H.E.F. was born on August 28, 2007, after an unremarkable neonatal course. She received her two-month vaccines on October 22, 2007, experiencing fever, vomiting, and diarrhea, but no seizures.

On December 28, 2007, at her four-month visit, she received Pediarix (DTaP-HepB-IPV), Hib, Prevnar, and RotaTeq. Approximately six to seven hours later, she experienced shaking of her right arm and leg and temporary loss of use of her right arm.

An emergency department visit revealed a temperature of 99.4 degrees, and normal CT scan, blood count, and electrolytes. She was discharged but experienced another seizure-like episode around 2:00 a.m. the next morning, involving her left side, followed by several hours of flaccidity.

At Blank Children's Hospital, a diagnosis of complex febrile seizures was made by Dr. Duangchai Narawong.

Over the following months and years, H.E.F. experienced recurrent prolonged seizures, often associated with fever or illness, and was eventually diagnosed with Dravet syndrome. Crucially, genetic testing revealed that H.E.F. carried an SCN1A mutation associated with Dravet syndrome.

Her mother carried the same mutation but was asymptomatic, a key difference from prior SCN1A cases in the program. Petitioners argued that the mutation created susceptibility, and the vaccines acted as an environmental "second hit" that triggered Dravet syndrome and worsened its course.

Their experts included geneticist Dr. Barbara Burton and pediatric neurologist Dr.

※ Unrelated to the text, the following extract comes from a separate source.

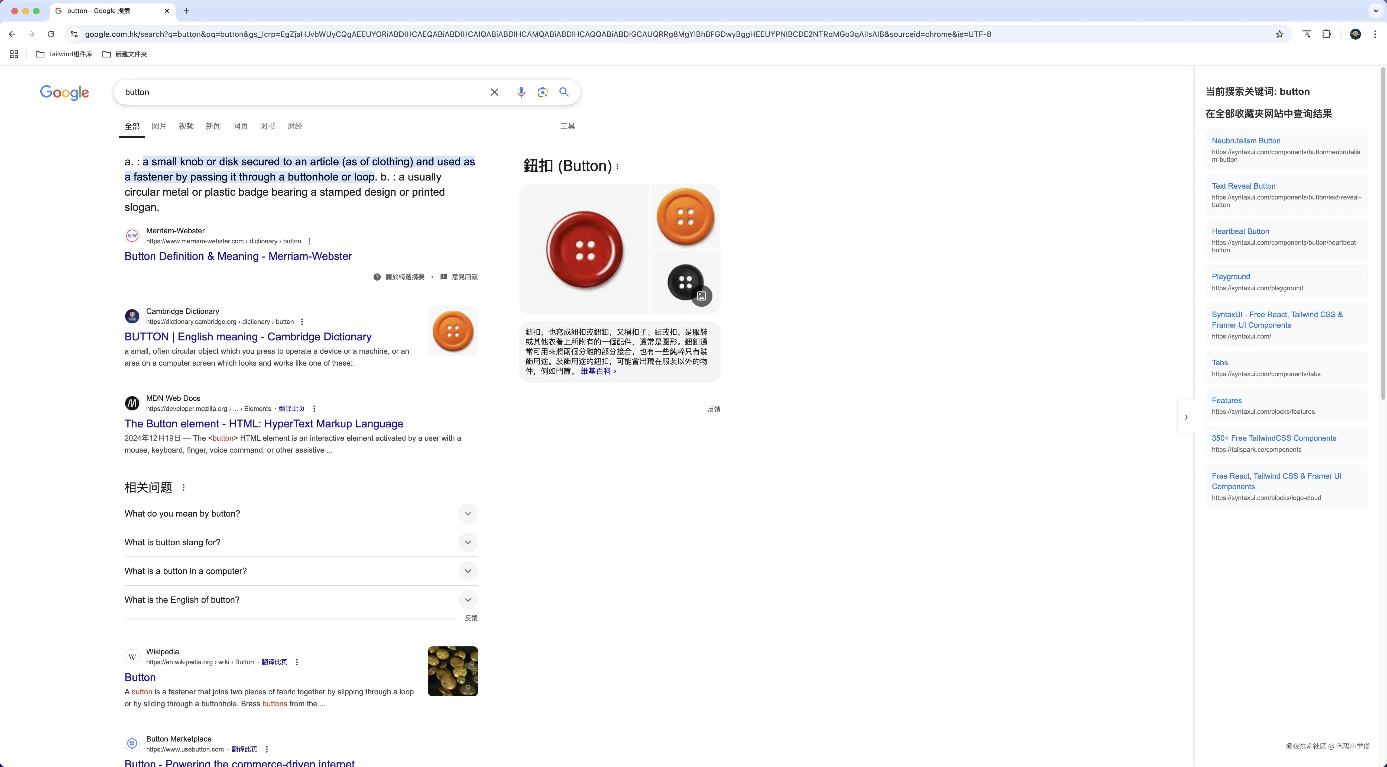Viewport: 1387px width, 767px height.
Task: Click the back navigation arrow
Action: 12,34
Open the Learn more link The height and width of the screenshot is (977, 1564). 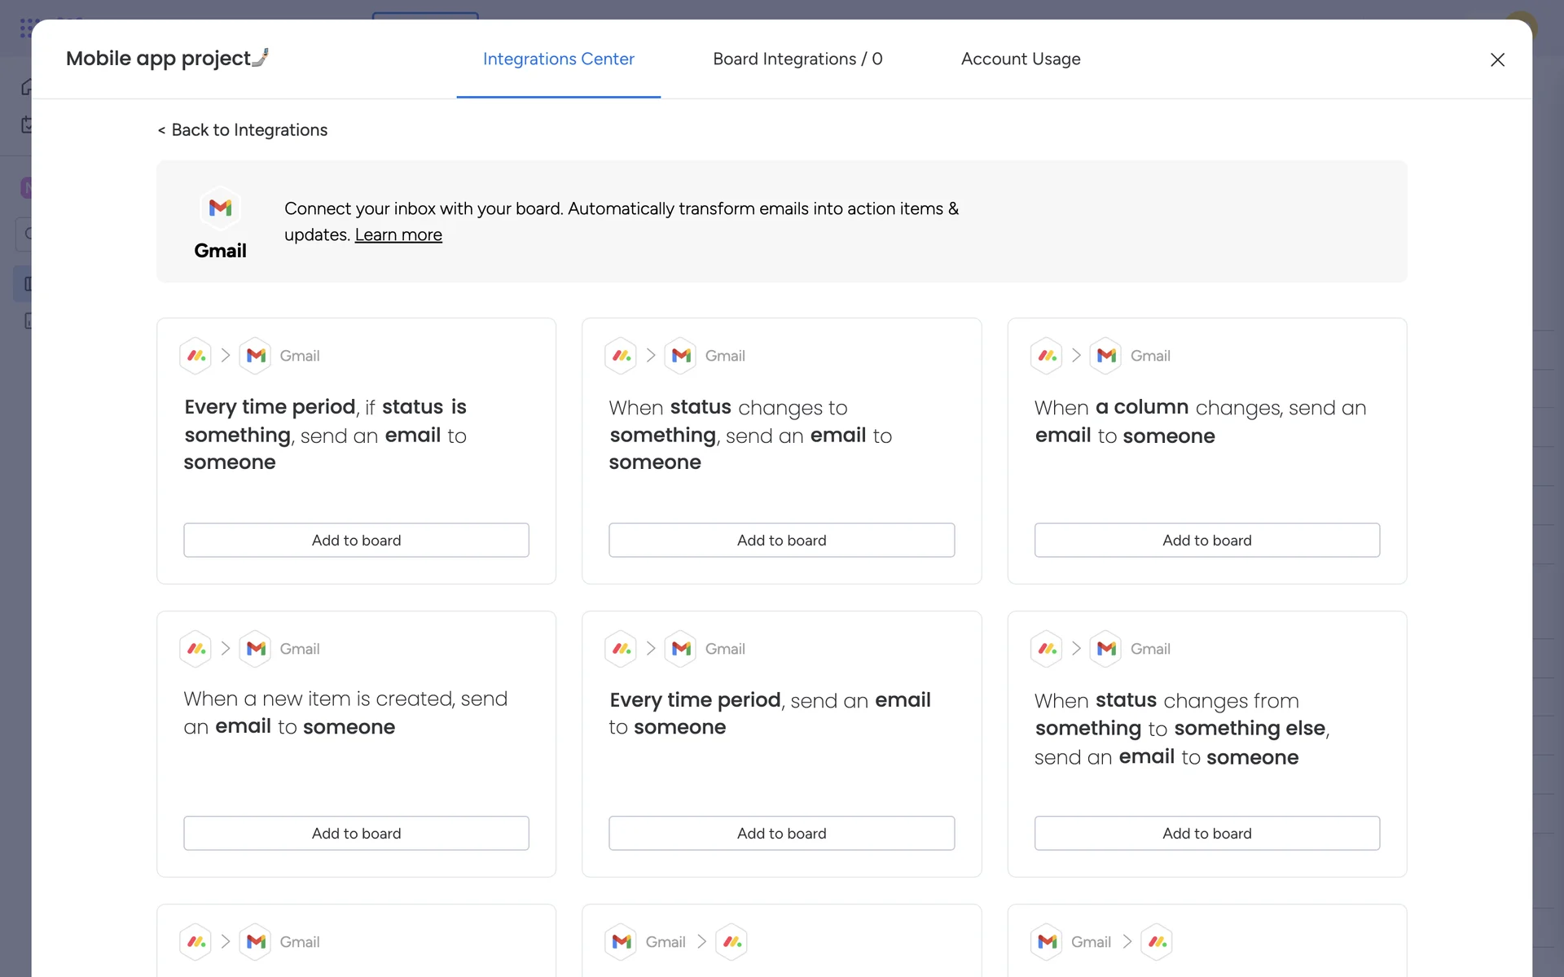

Marcel Kinsbourne. Respondent's experts, epilepsy specialist Dr.

Rajesh Sachdeo and pediatric neurologist/geneticist Dr. Gerald Raymond, argued that the SCN1A mutation itself caused the Dravet syndrome, and that mosaicism explained the mother's asymptomatic status.

Chief Special Master Nora Beth Dorsey denied entitlement on January 29, 2016. She found that while the December 2007 vaccinations may have caused a low-grade fever or triggered the first seizure, neither the initial seizure nor the vaccinations caused or significantly aggravated H.E.F.'s Dravet syndrome and neurological complications.

The decision credited respondent's evidence that H.E.F.'s clinical course was consistent with Dravet syndrome caused by her SCN1A mutation, and that current medical literature did not support the claim that vaccination worsened prognosis or severity in children with Dravet syndrome. Senior Judge Loren A.

Smith denied petitioners' motion for review on April 26, 2016, holding that the special master had not increased petitioners' burden under Althen or Loving and had properly treated the SCN1A mutation as the unrelated cause of H.E.F.'s condition. The petition was dismissed.